# [ABOUT THIS TASK]
Going from the line that contains "You are a GUI" through the last line of the records, set down each line again exactly, both included, with pictures left out.

DATA EXTRACT section start

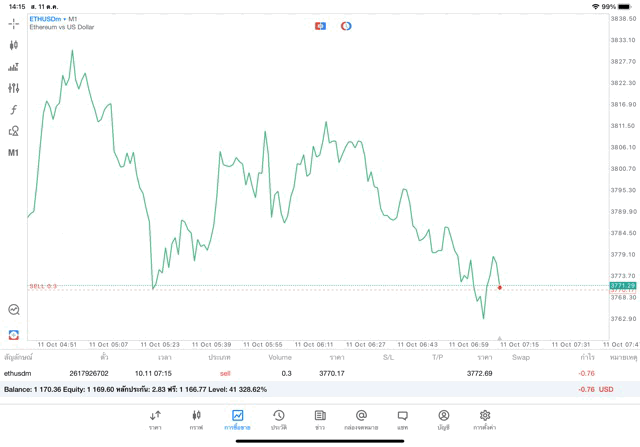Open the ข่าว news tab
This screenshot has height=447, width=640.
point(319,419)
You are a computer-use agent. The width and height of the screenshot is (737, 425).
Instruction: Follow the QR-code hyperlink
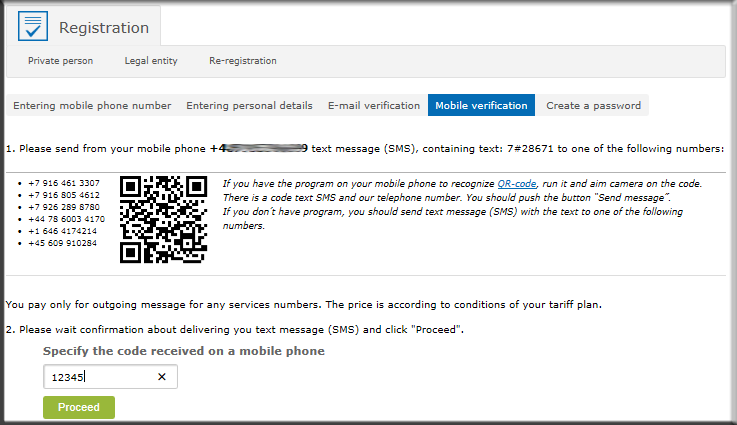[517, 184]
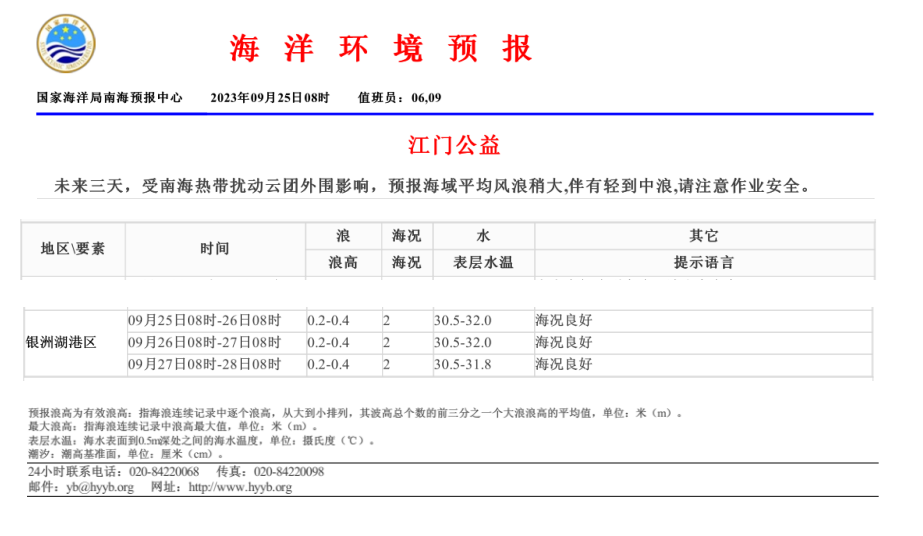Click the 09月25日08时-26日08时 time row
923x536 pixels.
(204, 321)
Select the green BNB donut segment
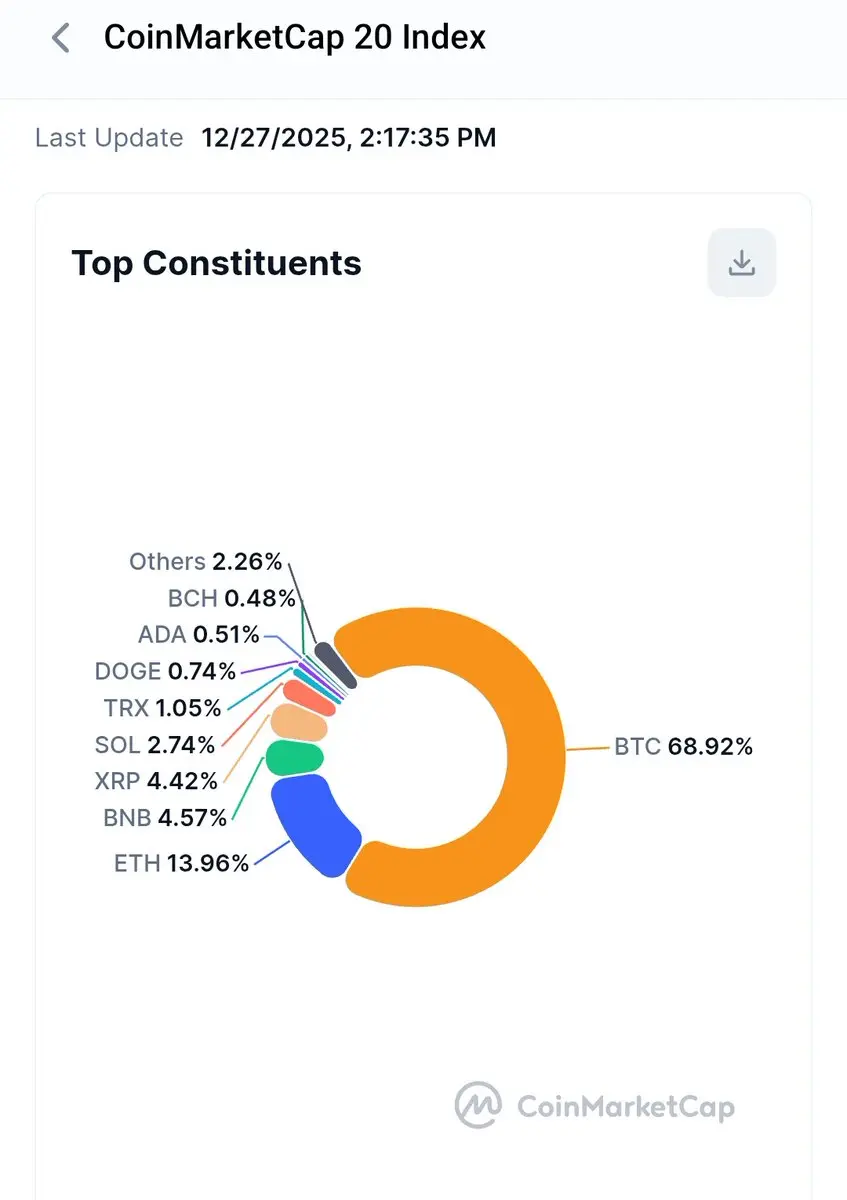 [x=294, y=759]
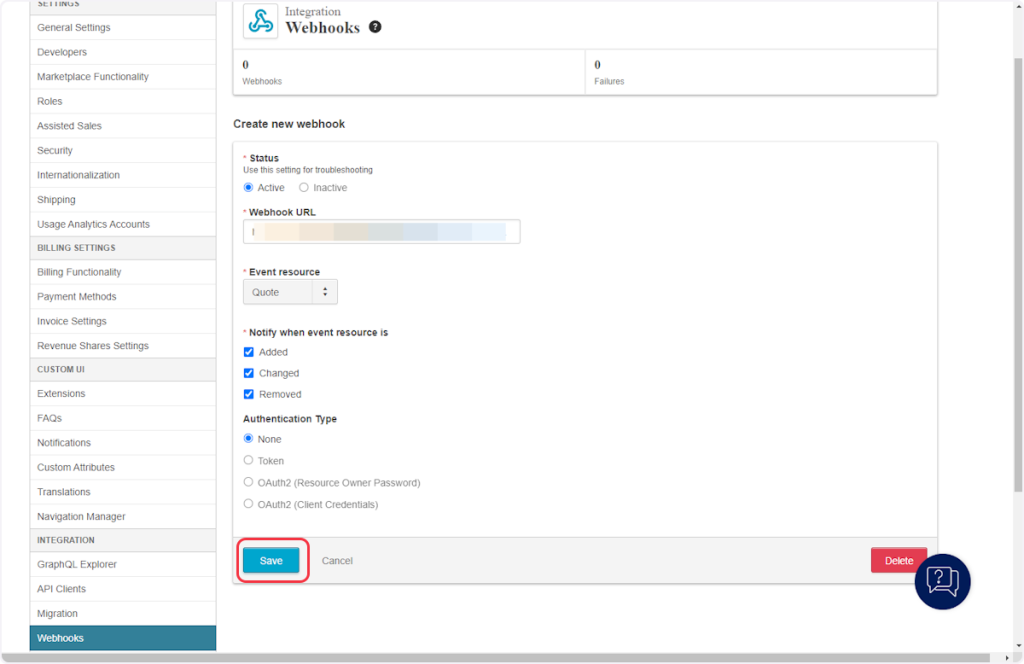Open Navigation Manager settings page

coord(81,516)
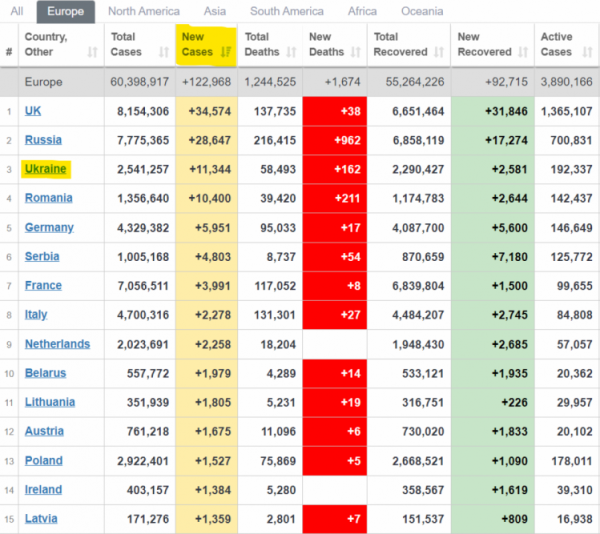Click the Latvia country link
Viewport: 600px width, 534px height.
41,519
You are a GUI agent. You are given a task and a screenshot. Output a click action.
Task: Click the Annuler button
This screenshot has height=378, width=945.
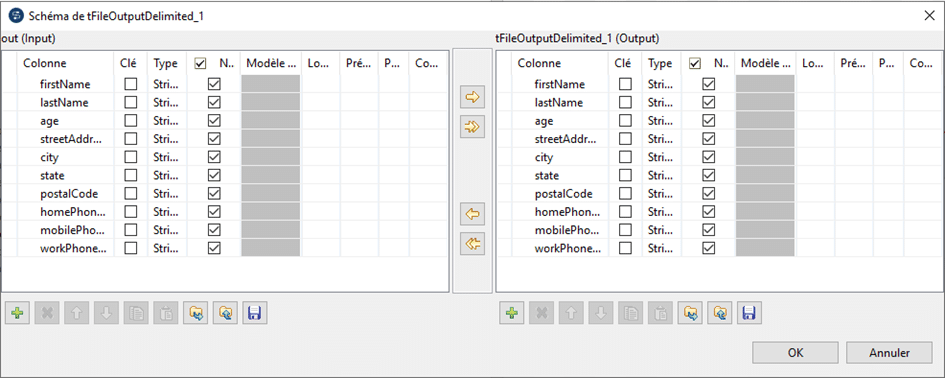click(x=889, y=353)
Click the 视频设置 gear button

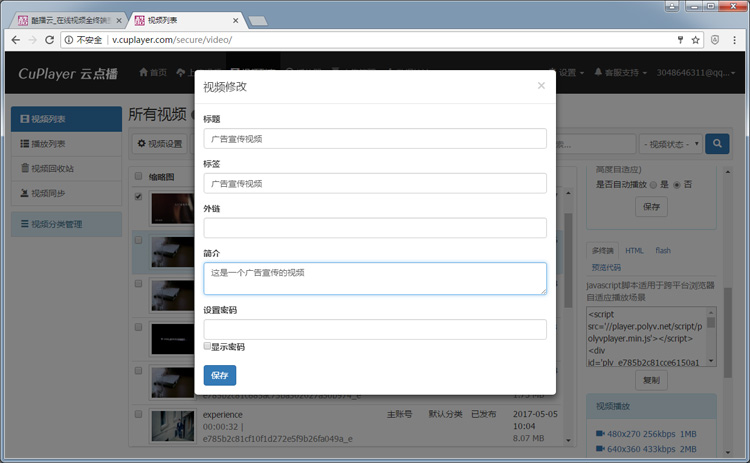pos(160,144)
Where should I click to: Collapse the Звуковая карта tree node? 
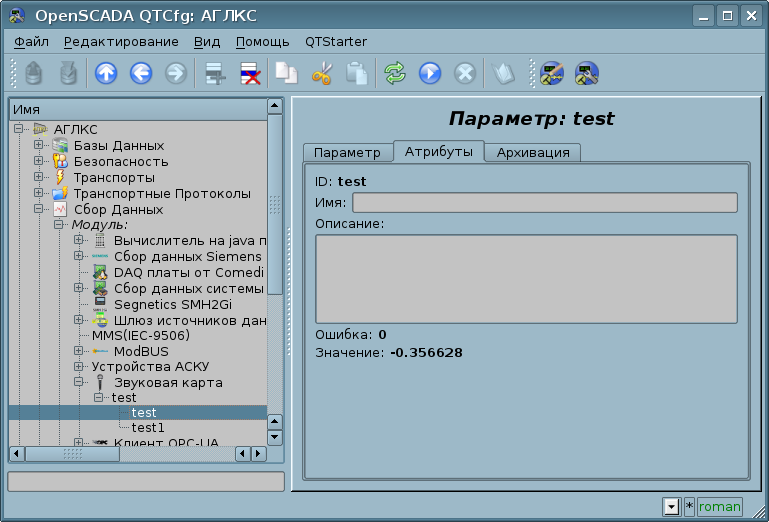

DATA EXTRACT section end

# [ANSWER SPACE]
You are a GUI agent. You are given a task and a screenshot. Output a click action.
Task: Click the Annuler button
This screenshot has height=378, width=945.
click(x=889, y=353)
Click the 视频设置 gear button

pos(160,144)
Where should I click to: Collapse the Звуковая карта tree node? 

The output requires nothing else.